Julius Bloomfield is pictured in a 2018 file photo.

City staff has been ordered to come up with a more progressive strategy to encourage Penticton residents to switch to solar power.

The direction came Tuesday after council received a report from electrical utility manager Shawn Filice that was spurred by a presentation in June from a group of homeowners who complained about recent changes to the net-metering program.

Filice recommended things be left as they are, but council zapped that notion.

“I think what we’ve got here is a classic argument from staff for no action, which equals no progress, which . . . equals a loss of support for the city utility from our customers,” said Coun. Julius Bloomfield.

He also noted the B.C. government is moving towards mandating homes and building be net-zero by 2032.

“So, on the one hand we’re telling people they’re going to have to be net-zero by 2032, and on the other hand we’re putting up roadblocks for people installing renewable energy systems today,” said Bloomfield.

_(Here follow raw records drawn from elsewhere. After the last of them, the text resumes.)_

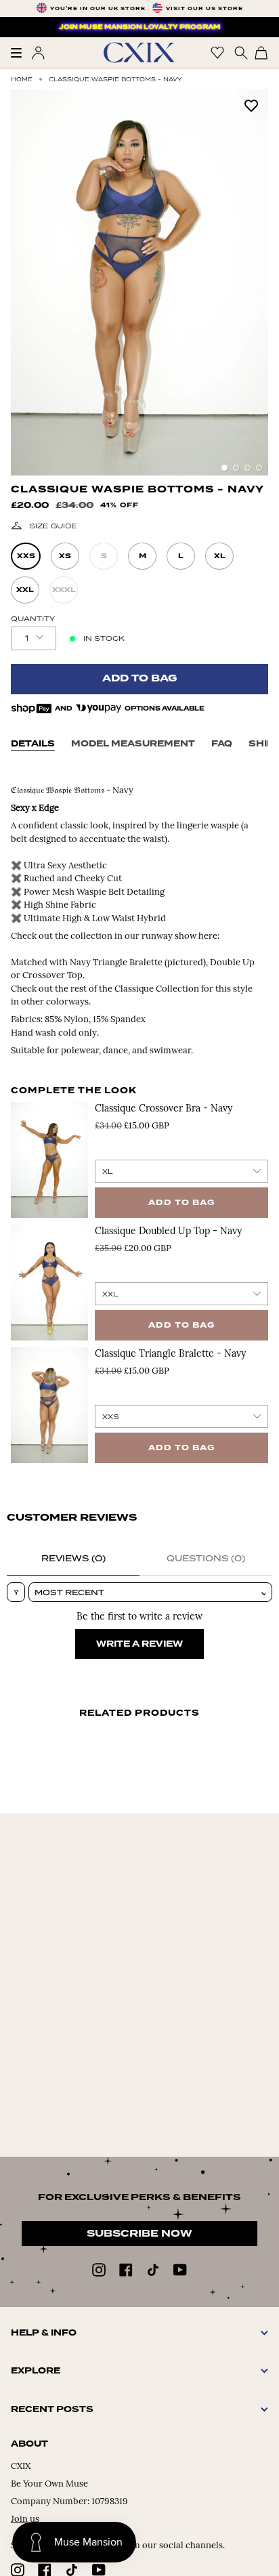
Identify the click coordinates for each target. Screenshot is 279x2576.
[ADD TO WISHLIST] (251, 105)
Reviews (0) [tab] (73, 1558)
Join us (25, 2519)
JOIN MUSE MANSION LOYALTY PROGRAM (139, 27)
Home (22, 79)
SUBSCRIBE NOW (139, 2233)
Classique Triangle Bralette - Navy (170, 1354)
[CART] (261, 52)
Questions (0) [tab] (206, 1558)
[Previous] (28, 282)
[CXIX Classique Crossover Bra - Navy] (49, 1160)
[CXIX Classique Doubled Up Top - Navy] (49, 1282)
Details (33, 744)
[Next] (251, 282)
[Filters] (16, 1592)
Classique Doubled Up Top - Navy (168, 1232)
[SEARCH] (239, 52)
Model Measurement (133, 744)
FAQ (221, 744)
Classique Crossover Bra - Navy (163, 1109)
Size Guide (53, 525)
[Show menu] (21, 53)
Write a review (139, 1644)
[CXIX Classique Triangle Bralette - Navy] (49, 1405)
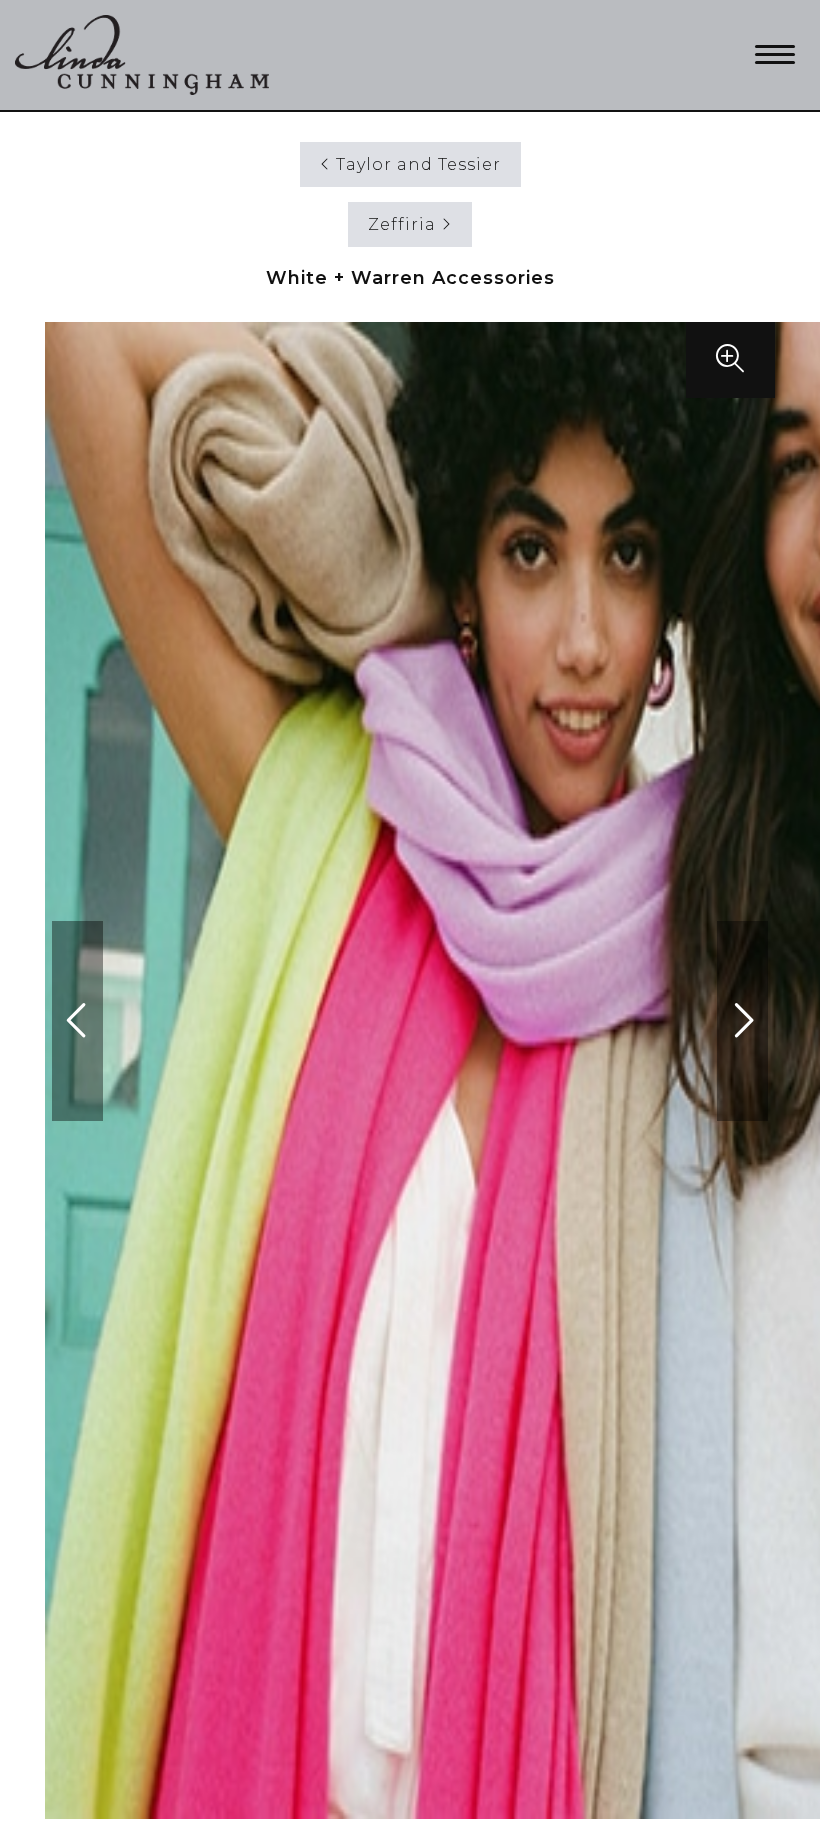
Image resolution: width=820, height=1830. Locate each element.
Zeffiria (404, 224)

Net metering allows those with solar panels or wind turbines to sell excess power back onto the grid. At present there are a total of 34 homes and businesses in Penticton on the net-metering program.

The group that appeared before council in June suggested that rather than purchasing the power, the city agree to “bank” it for future use. For example, if a homeowner put 100 kilowatt-hours of power onto the grid in the summer when solar energy is in abundance, that homeowner could then at no cost draw 100 kilowatt-hours of power in the winter when solar energy is in short supply.

Filice cautioned, however, that creating a bank for a small group of customers would unfairly impact the majority of other users, who would essentially subsidize the fixed costs associated with the net-metering group.

He also cautioned that setting up a computer system to reconcile 34 net-metering accounts annually — rather than monthly as it’s done now — could cost up to $60,000.

Bloomfield dismissed that estimate as “mind-boggling.”

“We could have somebody sit in a room once a year and reconcile those accounts by hand with a calculator and it wouldn’t come to anything near that dollar amount,” he said.

Council later voted unanimously to have staff return at a later date with options for net-zero banking.